Put the lines of the data below, from the line containing "How do I perform: Click the navigate" through the line containing "Click Donnerstag's 'Wichtiges", inclusive, into a numbered list, omitting any blank lines.

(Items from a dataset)
+ + + + + + +

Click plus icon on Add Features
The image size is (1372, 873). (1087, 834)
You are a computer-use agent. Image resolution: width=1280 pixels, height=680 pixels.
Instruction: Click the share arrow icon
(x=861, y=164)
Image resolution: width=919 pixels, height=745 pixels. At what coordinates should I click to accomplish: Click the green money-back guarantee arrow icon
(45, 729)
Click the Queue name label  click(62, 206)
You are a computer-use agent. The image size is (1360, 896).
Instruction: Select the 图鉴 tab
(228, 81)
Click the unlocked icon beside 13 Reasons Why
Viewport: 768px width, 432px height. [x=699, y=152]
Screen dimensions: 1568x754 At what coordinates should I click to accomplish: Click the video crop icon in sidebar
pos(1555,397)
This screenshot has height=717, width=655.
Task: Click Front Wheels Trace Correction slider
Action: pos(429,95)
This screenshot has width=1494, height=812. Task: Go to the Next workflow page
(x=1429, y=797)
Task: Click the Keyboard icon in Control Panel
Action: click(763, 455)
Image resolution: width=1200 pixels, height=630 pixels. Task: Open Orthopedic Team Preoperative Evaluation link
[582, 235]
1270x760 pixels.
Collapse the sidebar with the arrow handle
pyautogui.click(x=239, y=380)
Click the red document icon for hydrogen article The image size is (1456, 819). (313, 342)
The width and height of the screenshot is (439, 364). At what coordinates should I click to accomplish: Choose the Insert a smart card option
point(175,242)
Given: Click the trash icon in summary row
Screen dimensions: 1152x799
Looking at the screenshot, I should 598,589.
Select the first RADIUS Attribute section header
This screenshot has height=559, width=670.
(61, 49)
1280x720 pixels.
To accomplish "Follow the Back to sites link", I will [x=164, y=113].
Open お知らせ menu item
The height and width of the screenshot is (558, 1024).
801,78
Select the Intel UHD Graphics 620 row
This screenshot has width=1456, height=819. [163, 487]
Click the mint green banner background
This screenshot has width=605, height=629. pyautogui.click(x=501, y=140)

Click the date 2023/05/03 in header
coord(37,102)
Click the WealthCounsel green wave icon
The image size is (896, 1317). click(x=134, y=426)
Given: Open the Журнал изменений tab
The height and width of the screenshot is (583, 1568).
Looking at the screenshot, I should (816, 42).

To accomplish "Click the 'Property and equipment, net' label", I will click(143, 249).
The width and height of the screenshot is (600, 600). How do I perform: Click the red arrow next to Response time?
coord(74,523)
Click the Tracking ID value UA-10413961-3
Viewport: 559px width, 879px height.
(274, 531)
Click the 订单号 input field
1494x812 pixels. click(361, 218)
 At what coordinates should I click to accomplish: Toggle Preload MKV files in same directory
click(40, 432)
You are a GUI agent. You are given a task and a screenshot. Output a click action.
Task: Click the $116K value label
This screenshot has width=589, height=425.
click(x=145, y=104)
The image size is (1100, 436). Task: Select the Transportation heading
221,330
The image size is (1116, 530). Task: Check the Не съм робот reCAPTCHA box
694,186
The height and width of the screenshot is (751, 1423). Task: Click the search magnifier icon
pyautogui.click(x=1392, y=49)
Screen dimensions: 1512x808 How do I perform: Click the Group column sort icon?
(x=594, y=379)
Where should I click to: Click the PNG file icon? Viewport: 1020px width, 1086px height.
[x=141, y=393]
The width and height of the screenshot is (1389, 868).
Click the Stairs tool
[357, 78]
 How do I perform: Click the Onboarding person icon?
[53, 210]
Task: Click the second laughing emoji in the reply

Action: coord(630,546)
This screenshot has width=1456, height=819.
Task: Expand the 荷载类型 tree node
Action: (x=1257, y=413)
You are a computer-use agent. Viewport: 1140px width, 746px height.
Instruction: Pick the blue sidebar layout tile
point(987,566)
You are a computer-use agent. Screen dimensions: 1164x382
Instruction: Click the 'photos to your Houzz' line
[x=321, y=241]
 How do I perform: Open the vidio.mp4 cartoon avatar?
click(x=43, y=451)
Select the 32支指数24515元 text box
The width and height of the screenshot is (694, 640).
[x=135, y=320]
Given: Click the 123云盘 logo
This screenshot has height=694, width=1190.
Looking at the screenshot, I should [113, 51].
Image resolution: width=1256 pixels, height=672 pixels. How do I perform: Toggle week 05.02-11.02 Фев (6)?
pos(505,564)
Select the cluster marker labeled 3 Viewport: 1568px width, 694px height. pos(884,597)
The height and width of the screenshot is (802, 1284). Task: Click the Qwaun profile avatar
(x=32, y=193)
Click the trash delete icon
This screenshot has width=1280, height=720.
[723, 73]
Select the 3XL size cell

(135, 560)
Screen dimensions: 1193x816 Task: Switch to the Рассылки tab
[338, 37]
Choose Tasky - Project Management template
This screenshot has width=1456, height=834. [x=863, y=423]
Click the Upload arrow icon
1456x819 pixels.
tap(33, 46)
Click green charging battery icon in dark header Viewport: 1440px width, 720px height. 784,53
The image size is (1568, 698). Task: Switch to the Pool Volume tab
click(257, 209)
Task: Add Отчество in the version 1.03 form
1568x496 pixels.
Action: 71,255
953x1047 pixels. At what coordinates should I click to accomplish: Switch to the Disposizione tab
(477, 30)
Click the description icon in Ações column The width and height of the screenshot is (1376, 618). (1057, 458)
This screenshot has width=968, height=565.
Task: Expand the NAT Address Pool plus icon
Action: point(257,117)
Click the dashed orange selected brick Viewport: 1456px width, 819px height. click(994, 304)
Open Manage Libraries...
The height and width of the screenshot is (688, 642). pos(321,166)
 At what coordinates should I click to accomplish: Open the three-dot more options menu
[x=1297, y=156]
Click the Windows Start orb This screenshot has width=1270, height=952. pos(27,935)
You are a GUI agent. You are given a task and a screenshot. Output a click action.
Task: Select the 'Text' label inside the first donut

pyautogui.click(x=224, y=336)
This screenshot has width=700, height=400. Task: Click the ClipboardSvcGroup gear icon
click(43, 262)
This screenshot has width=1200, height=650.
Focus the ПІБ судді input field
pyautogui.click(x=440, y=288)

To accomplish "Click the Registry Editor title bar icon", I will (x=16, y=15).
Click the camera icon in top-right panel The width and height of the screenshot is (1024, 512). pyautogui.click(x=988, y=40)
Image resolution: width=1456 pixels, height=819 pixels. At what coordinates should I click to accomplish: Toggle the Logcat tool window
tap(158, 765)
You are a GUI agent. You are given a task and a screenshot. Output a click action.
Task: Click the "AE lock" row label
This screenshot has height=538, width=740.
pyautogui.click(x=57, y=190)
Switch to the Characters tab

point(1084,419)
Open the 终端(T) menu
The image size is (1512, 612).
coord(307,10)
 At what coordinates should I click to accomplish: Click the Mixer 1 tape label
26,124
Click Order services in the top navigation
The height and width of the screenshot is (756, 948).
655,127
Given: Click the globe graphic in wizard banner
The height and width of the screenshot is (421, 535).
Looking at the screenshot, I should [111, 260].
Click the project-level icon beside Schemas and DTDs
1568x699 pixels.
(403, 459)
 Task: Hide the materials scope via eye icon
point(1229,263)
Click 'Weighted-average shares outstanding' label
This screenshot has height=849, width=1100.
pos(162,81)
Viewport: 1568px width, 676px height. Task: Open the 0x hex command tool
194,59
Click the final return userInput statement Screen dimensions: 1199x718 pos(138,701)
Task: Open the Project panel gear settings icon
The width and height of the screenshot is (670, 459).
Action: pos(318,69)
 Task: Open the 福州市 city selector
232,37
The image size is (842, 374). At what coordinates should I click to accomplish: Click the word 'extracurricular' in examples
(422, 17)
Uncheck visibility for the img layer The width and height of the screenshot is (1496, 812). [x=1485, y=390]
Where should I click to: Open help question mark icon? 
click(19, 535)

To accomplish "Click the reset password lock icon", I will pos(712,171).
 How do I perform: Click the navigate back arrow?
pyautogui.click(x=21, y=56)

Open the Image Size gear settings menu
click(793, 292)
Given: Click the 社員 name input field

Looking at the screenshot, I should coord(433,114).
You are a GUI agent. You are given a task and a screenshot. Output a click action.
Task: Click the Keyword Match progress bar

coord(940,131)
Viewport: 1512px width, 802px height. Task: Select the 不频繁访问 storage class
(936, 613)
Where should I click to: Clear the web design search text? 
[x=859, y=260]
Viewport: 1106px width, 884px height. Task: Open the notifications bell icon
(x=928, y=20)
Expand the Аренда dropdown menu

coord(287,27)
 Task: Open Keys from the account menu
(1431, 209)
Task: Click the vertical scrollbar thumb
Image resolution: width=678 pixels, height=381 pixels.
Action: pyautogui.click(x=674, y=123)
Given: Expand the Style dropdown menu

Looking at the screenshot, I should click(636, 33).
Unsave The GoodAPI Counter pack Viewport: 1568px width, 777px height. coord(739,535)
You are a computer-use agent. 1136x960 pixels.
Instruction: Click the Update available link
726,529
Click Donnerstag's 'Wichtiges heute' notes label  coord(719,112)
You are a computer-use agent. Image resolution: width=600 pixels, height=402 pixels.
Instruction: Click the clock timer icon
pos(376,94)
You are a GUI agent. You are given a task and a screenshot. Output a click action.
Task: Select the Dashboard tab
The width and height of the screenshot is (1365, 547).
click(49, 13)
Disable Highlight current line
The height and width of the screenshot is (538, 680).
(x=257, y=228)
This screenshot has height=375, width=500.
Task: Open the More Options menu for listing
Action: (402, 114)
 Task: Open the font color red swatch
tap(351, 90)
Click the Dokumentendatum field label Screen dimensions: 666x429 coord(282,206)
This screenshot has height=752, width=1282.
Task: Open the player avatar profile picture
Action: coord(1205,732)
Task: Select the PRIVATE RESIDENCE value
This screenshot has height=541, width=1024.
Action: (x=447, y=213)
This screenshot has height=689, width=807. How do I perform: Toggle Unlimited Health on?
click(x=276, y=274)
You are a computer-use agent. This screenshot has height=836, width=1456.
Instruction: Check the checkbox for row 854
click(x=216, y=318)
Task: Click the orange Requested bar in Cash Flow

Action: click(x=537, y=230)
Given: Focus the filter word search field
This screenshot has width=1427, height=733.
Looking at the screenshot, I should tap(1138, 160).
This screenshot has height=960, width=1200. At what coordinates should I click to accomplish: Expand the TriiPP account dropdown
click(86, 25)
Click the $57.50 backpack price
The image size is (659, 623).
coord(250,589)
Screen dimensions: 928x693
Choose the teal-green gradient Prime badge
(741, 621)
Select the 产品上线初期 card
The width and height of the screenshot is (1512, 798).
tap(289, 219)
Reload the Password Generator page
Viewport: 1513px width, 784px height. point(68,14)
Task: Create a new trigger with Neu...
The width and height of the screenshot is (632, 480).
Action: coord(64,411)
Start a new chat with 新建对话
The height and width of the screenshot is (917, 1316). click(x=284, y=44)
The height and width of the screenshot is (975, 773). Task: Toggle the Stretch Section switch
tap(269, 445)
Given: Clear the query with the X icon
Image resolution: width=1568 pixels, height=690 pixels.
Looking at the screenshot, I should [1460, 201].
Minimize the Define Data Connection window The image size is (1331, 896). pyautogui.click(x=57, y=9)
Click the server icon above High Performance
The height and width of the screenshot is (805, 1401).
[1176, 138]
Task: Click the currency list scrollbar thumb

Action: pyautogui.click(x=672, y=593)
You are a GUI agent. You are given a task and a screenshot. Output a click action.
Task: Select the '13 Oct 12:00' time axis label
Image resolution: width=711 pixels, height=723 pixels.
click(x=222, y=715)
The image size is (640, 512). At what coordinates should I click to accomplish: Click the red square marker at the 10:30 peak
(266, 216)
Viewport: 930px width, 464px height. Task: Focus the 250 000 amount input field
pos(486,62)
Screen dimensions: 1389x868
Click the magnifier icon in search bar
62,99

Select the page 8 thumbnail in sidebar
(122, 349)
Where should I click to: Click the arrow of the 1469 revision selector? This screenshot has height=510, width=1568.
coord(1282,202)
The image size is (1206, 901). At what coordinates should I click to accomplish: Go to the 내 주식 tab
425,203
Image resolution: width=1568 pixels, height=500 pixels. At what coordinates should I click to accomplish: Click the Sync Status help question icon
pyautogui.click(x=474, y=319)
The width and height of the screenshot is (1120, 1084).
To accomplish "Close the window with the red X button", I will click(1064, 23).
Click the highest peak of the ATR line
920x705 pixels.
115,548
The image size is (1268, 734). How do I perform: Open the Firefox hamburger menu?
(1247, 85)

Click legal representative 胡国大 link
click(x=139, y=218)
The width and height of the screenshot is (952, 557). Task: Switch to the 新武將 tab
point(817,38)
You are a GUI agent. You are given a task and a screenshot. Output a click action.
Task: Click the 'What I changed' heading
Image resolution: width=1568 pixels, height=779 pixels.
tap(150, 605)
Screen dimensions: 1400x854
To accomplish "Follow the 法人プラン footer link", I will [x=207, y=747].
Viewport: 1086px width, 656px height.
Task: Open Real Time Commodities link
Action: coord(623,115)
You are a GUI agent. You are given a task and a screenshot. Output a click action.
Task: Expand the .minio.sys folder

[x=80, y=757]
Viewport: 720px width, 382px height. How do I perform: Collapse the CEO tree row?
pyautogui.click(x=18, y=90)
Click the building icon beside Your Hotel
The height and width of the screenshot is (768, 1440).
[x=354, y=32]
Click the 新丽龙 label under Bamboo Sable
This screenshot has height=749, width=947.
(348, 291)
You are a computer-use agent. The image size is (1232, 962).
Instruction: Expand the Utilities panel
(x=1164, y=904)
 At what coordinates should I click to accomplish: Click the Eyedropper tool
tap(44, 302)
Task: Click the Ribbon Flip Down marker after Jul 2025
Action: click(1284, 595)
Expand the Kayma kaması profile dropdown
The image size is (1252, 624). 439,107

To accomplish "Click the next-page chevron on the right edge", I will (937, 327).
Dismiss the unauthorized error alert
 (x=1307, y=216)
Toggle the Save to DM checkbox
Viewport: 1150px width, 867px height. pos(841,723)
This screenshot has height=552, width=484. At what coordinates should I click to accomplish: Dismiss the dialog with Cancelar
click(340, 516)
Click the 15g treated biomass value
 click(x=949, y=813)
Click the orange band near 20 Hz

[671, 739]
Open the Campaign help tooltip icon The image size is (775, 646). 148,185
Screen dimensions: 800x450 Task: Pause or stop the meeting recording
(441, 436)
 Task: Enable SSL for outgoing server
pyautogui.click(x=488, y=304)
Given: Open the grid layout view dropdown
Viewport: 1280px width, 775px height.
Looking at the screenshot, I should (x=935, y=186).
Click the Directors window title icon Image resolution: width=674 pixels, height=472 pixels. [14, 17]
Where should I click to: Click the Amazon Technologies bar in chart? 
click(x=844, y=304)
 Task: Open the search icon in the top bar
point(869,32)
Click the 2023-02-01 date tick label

+ + + + + + +

◆ EXERCISE RESULT:
1.  How do I perform: Click the navigate back arrow?
2. pyautogui.click(x=21, y=56)
3. Open the Image Size gear settings menu
4. click(793, 292)
5. Given: Click the 社員 name input field
6. Looking at the screenshot, I should coord(433,114).
7. You are a GUI agent. You are given a task and a screenshot. Output a click action.
8. Task: Click the Keyword Match progress bar
9. coord(940,131)
10. Viewport: 1512px width, 802px height. Task: Select the 不频繁访问 storage class
11. (936, 613)
12. Where should I click to: Clear the web design search text? 
13. [x=859, y=260]
14. Viewport: 1106px width, 884px height. Task: Open the notifications bell icon
15. (x=928, y=20)
16. Expand the Аренда dropdown menu
17. coord(287,27)
18.  Task: Open Keys from the account menu
19. (1431, 209)
20. Task: Click the vertical scrollbar thumb
21. Image resolution: width=678 pixels, height=381 pixels.
22. Action: pyautogui.click(x=674, y=123)
23. Given: Expand the Style dropdown menu
24. Looking at the screenshot, I should click(636, 33).
25. Unsave The GoodAPI Counter pack Viewport: 1568px width, 777px height. coord(739,535)
26. You are a computer-use agent. 1136x960 pixels.
27. Instruction: Click the Update available link
28. 726,529
29. Click Donnerstag's 'Wichtiges heute' notes label  coord(719,112)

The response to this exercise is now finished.